[Exercise goal] Copy out the lines of the listing from the line containing "54, 802, 87)" up to and including the line containing "388, 764, 393)".

[Lines of data]
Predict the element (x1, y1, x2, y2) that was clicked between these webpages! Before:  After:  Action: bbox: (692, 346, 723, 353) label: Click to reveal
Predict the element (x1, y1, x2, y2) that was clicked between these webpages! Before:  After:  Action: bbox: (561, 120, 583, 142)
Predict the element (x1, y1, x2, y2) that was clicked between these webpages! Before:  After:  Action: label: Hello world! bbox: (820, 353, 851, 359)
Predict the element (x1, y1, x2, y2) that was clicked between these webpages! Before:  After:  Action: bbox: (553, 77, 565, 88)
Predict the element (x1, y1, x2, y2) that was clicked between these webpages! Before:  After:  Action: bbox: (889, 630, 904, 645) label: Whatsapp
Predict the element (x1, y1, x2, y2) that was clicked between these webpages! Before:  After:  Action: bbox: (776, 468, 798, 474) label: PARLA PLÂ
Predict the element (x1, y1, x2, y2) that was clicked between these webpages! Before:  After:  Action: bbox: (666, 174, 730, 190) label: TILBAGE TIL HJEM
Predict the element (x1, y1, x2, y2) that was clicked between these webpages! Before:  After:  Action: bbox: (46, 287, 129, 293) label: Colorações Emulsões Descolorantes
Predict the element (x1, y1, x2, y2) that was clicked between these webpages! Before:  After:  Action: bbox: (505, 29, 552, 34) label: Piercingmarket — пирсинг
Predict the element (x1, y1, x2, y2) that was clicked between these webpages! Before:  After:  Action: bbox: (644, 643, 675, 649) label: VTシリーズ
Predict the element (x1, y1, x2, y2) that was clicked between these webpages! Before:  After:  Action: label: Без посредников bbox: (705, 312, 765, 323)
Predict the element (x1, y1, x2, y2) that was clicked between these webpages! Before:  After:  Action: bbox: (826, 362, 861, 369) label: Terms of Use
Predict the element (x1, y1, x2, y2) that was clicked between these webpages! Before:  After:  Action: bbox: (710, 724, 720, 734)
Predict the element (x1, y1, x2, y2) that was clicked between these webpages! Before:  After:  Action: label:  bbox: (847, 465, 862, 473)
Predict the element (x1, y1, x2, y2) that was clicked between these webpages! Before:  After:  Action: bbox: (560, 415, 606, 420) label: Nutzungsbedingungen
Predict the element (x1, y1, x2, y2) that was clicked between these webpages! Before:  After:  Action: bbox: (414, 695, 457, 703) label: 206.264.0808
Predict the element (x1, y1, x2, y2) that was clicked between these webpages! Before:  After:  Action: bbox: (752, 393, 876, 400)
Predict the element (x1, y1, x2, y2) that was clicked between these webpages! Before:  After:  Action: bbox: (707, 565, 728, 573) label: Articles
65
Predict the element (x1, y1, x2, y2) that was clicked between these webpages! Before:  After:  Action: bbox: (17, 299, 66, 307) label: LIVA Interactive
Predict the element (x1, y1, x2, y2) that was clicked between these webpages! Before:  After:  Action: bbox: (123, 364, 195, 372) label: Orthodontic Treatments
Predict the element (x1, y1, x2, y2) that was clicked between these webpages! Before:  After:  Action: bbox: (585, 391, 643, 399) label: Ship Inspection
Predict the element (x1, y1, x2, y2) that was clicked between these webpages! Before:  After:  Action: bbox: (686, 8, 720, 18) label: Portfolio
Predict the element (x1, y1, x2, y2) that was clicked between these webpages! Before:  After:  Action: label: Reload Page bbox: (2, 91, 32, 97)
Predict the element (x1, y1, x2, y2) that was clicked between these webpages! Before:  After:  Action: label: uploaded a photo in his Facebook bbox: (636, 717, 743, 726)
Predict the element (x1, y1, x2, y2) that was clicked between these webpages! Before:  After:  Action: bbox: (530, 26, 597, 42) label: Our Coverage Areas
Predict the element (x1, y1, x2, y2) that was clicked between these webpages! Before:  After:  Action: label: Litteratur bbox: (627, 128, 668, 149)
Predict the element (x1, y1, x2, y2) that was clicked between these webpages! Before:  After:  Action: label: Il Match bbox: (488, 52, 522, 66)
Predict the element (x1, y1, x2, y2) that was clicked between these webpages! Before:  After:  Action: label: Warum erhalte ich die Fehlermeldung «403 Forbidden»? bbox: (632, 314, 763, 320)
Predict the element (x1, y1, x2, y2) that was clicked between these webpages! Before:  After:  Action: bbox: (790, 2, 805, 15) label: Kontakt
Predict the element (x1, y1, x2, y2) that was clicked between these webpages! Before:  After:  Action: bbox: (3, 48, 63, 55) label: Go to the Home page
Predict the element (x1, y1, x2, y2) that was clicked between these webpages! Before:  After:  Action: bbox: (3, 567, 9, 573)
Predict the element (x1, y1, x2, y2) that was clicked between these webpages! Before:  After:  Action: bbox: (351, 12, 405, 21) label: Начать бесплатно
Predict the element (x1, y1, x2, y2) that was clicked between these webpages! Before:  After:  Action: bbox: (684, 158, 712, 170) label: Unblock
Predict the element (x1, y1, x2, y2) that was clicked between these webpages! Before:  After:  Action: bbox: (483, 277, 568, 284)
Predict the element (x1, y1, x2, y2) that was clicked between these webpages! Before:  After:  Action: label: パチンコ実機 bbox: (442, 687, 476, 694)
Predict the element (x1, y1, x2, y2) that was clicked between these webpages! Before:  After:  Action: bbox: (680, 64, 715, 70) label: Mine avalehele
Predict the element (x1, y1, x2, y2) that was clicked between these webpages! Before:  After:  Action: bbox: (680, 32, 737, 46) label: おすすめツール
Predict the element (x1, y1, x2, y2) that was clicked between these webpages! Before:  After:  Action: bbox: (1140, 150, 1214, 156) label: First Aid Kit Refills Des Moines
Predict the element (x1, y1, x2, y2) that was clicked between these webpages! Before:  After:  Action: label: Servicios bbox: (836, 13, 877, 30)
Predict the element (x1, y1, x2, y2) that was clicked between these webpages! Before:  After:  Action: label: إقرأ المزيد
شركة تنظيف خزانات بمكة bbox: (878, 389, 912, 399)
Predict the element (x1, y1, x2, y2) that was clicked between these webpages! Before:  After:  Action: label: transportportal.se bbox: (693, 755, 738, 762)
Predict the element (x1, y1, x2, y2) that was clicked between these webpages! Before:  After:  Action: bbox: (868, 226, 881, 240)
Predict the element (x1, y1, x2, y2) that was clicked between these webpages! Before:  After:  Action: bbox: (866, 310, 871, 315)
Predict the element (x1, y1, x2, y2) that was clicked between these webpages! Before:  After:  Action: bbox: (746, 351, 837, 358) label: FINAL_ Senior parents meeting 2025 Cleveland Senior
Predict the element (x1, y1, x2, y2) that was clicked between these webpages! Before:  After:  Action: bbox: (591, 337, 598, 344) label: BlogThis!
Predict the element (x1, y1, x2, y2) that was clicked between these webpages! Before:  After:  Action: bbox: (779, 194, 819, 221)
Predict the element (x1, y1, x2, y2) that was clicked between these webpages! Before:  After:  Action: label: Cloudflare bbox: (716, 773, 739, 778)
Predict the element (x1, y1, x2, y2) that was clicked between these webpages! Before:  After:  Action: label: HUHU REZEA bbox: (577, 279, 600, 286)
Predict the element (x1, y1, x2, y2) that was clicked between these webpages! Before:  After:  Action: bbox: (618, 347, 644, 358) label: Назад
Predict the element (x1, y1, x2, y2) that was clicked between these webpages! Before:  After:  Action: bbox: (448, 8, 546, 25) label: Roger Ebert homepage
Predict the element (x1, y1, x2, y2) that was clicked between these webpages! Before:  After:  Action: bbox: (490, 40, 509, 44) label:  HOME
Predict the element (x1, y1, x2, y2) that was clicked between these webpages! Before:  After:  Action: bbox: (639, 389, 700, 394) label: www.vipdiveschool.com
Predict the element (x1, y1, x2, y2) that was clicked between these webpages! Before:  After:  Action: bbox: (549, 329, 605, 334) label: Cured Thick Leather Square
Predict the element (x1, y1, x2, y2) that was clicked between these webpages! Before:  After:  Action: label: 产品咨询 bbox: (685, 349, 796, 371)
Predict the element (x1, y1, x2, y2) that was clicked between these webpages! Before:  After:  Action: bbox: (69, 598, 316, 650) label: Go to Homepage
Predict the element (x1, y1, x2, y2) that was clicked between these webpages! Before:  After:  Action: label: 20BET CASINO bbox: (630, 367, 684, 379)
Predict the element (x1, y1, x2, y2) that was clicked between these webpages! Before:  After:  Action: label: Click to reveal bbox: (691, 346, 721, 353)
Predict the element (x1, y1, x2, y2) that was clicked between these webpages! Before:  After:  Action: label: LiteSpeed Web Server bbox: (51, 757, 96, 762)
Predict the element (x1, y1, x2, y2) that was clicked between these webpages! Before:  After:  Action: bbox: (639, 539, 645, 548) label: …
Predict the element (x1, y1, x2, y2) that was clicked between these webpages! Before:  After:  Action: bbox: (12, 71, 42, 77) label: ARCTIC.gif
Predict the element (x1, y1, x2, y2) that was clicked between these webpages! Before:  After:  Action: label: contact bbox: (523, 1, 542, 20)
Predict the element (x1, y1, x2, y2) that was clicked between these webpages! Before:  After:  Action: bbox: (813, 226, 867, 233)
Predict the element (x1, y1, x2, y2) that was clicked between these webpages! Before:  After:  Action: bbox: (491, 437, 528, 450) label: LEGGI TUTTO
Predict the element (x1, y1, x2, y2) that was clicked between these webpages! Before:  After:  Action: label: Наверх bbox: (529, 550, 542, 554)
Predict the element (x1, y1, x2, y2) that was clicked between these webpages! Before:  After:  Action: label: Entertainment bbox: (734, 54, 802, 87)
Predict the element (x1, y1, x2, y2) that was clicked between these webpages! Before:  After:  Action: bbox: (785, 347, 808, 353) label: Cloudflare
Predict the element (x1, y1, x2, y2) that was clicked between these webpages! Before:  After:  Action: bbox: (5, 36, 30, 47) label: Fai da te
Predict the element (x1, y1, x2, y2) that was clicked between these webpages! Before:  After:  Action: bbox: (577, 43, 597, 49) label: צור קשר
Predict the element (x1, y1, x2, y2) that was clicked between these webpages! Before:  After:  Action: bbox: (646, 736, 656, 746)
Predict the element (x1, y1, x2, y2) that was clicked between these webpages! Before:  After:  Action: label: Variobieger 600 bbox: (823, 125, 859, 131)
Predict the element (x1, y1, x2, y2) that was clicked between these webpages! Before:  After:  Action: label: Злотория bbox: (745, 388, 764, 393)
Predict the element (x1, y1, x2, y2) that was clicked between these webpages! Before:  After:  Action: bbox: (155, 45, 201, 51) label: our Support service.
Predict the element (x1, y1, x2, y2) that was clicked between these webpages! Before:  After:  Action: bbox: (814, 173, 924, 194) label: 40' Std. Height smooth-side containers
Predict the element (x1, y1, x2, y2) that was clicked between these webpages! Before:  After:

[Solution below]
Predict the element (x1, y1, x2, y2) that was clicked between these webpages! Before:  After:  Action: label: Entertainment bbox: (734, 54, 802, 87)
Predict the element (x1, y1, x2, y2) that was clicked between these webpages! Before:  After:  Action: bbox: (785, 347, 808, 353) label: Cloudflare
Predict the element (x1, y1, x2, y2) that was clicked between these webpages! Before:  After:  Action: bbox: (5, 36, 30, 47) label: Fai da te
Predict the element (x1, y1, x2, y2) that was clicked between these webpages! Before:  After:  Action: bbox: (577, 43, 597, 49) label: צור קשר
Predict the element (x1, y1, x2, y2) that was clicked between these webpages! Before:  After:  Action: bbox: (646, 736, 656, 746)
Predict the element (x1, y1, x2, y2) that was clicked between these webpages! Before:  After:  Action: label: Variobieger 600 bbox: (823, 125, 859, 131)
Predict the element (x1, y1, x2, y2) that was clicked between these webpages! Before:  After:  Action: label: Злотория bbox: (745, 388, 764, 393)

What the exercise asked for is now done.